**WHAT YOU NEED TO DO:**
1/ In the NO vs. ON post, write out the passage starting at "I may not even" and ending at "likings and dislikings.", substituting "finite" for "limited".
2/ List every phrase beginning with "things to" that appears in the NO vs. ON post.

··· SELECTED EXTRACT ···

NO vs. ON
Two letters but depending on which way you write it you either have something ON your To Do list or calendar or you don’t. It is that simple. You either say NO or your put it ON there.
I may not even need to write the rest of this blog. You already know that NO is a complete sentence that is often under-used in business (and in life). We don’t want to say NO, we don’t like to say NO, yet it is imperative to the growth of our businesses to say NO sometimes.
There are so many things in this world, things to do, things to be involved in, things to buy, things to learn, things to explore – but we have limited time and we all need to make choices based on our own needs, likings and dislikings.
Saying NO prevents you from wasting your precious time, allows you to stick to your priorities and stand by your beliefs and values.

··· RECORDED INFORMATION ···

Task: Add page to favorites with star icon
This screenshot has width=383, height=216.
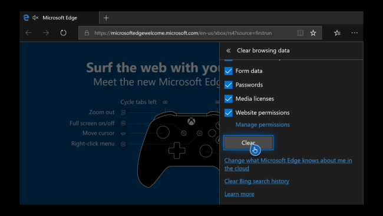Action: [x=313, y=33]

···

**SOLVED TASKS:**
1/
I may not even need to write the rest of this blog. You already know that NO is a complete sentence that is often under-used in business (and in life). We don’t want to say NO, we don’t like to say NO, yet it is imperative to the growth of our businesses to say NO sometimes.
There are so many things in this world, things to do, things to be involved in, things to buy, things to learn, things to explore – but we have finite time and we all need to make choices based on our own needs, likings and dislikings.

2/
things to do
things to be involved in
things to buy
things to learn
things to explore